Travel Journal: Northern Ireland

Jimmy Kalb                               Journal Entry 1 • September 2010                                              Page 1

Although I was running on three hours of sleep in the past 48 hours, my excitement on the bus from Belfast International Airport to the city kept me alert. Admittedly, I was a little ticked off because I had expected a shuttle to be awaiting me at the airport to take me directly to Queen’s University Belfast, in Northern Ireland, where I will be an exchange student this semester, and I really hadn’t expected to pay seven quid to the airport shuttle busman (when the airport worker told me to find the “busman,” I vaguely expected to see a man in a cape and tights at the wheel).
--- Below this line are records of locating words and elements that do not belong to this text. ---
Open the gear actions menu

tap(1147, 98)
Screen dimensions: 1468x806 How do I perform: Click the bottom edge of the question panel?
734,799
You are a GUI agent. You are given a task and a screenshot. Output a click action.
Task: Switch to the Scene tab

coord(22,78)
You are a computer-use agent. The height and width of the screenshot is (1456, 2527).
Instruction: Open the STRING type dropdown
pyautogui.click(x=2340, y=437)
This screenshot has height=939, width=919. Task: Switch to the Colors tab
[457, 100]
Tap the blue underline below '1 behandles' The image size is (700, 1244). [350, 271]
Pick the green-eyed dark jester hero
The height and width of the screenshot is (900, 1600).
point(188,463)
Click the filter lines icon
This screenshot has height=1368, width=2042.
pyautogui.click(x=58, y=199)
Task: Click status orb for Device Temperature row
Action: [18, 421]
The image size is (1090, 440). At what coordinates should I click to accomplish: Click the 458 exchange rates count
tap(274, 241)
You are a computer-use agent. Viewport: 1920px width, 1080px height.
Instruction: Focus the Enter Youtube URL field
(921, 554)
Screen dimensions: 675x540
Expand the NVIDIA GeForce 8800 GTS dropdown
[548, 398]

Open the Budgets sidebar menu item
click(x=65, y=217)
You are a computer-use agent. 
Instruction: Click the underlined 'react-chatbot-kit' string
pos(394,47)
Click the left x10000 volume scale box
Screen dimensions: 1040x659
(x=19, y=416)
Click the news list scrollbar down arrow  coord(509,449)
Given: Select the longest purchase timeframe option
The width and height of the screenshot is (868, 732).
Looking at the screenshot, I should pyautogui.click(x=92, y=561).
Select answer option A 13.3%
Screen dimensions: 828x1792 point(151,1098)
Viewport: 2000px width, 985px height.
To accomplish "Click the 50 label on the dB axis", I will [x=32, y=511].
Still, I was reveling in the glory of being out of a cramped airplane seat, as I had been for the better part of the past 11 hours. Moreover, I was captivated by the small idyllic sheep farms in a sea of green outside the window; they were like parts of a giant landscape painting come
to life.

Jimmy & Corwyn playing a gig
I got a head start on my ambition to get involved
in traditional Irish fiddling by playing a gig with
Corwyn Wyatt '11 hours before my departure. As
you can see we played to a captive audience!


After about 40 minutes we arrived in a giant bus compound. “Just go through that mall and turn right. Turn right again once you leave it. Go straight a while and you’ll be at Queen’s.” I think that’s what he said. Given the result of his directions, though, I’m not so certain...

“What street am I aiming for?”

“[Incomprehensible word with a strong accent]. There’s only one road.”

Well, I did what the man said. And I found myself in the middle of a neighborhood sporting the sign “Ulster Loyalists,” which was across the street from
a giant car lot and industrial park. When the road seemed to end into a hotel, I began to think I had taken a wrong turn. Surely this was not “the only road.” Bereft of a map, lacking a plan, and possessing a notoriously horrible sense of direction, I shouted down a group of Ulster Loyalists walking down the other side of the road. A man who looked like a bald, beardless Santa Claus kindly took me under his wing. He said to walk along with them and he would point me in the right direction. We chatted about this and that, and he asked me about my flight and studies. Despite the fact that I had expected to be taking a hot shower in my room at Elms Village by this time, and instead was dripping cold with Belfast rain, the warmness of this guy gave me some encouragement that I would, in fact, make it to Queen’s.